Is Model Form Correct? Here again we see another non-linear relationship. Here the true relationship is exponential.

Is Model Form Correct? Here again we see another non-linear relationship. The shape of diagnostic plots can tell us whether the linearity assumption is met. The easiest way to see this is X-Y plots, such as Q-Q plot may also be necessary to see the violations of linearity assumption.

If Non-Linear Transform Data before Regression If the relationship between dependent and independent variables is not linear, then data should be transformed before completing the regression.

If the dependent variable is a function of a constant to the power of the independent variable, then log of the dependent variable will be linearly related to the independent variable. The left hand side shows the relationship between Y and X before transformation. It is not linear. The right hand side shows the relationship between log of Y and X, now it is linear. This example shows the importance of transforming the data before doing a linear regression.

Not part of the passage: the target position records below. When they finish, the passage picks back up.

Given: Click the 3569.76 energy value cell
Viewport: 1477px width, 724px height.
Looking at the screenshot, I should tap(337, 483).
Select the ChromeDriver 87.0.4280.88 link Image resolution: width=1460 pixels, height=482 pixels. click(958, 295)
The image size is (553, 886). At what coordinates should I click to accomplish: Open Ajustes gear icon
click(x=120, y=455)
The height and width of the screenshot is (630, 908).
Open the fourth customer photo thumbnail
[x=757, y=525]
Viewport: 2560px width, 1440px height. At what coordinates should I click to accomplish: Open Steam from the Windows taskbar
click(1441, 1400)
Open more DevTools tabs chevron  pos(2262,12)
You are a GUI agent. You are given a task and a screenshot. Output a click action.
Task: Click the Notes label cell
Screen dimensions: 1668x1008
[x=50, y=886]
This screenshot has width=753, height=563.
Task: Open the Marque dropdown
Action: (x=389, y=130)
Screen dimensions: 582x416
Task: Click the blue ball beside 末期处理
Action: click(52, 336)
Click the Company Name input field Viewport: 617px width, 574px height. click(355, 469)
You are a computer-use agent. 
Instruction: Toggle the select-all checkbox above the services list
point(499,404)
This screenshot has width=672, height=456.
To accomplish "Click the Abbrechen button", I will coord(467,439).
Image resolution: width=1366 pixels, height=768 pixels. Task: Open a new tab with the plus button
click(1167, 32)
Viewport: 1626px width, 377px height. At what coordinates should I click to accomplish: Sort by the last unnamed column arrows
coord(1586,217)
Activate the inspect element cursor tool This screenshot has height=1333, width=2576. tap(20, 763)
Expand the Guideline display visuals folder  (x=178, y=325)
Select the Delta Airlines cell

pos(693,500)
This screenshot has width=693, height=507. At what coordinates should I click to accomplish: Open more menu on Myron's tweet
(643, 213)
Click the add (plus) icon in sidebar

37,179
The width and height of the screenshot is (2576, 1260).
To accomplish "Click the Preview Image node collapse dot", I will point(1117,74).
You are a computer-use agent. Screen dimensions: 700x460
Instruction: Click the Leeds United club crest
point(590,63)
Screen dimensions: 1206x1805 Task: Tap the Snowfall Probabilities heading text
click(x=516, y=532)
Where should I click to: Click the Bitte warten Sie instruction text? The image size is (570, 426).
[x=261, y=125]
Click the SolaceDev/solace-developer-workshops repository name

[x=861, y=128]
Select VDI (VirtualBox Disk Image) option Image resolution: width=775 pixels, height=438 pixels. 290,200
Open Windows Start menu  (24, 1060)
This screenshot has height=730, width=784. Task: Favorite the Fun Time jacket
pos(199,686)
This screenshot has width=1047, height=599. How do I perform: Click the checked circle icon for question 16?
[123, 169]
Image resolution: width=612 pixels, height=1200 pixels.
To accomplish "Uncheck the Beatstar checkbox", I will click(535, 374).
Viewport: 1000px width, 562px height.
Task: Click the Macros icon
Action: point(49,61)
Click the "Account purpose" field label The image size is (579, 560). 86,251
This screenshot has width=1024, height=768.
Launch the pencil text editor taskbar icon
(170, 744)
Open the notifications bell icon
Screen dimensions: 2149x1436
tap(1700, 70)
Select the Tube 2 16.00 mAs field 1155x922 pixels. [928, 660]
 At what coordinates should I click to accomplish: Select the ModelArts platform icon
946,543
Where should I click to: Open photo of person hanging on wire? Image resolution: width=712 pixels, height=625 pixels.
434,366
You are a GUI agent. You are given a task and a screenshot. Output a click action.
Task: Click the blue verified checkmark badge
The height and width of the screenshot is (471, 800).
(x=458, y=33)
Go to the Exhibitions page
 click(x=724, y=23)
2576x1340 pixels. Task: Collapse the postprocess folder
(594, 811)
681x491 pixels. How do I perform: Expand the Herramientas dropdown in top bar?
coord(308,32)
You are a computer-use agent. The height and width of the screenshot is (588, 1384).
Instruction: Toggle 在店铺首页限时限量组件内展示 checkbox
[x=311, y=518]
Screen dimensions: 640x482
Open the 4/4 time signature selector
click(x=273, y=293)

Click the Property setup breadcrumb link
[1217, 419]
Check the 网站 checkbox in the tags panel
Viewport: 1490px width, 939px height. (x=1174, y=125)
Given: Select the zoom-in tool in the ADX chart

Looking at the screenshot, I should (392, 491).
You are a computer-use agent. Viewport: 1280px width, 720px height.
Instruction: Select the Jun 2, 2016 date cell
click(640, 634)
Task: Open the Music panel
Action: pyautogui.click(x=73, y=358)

If the dependent variable is a function of independent variable taken to a power, then log of the dependent variable will be linearly related to the log of the independent variable. The left hand side shows the relationship between Y and X before transformation. It is non linear. The right hand side shows the relationship between log of Y and log of X, now linear. This example shows the importance of transforming the data before doing a linear regression.

If the dependent variable is a function of 1 divided by a linear function of independent variable, then 1 divided by Y is linearly related to the independent variable. The left hand side shows the relationship between Y and X before transformation. It is non linear. The right hand side shows the relationship between inverse of Y and X, now linear. These examples show the importance of transforming the data before doing a linear regression.

Find the Best Fit In practice, the relationship between X and Y is not known. It may make sense to fit several different equations to the data so the linearity of the data can be assumed. Excel can be used to create a scatter plot. In scatter plot, a trend line equation can be fitted to the data. Polynomial, power, logarithmic, and exponential are examples of trend line that can be fitted to the data within Excel. Once the best fitted line has been determined then the right transformation of the data can be established.

Regression assumptions must be verified To use ordinary regression, verify assumptions and transform data.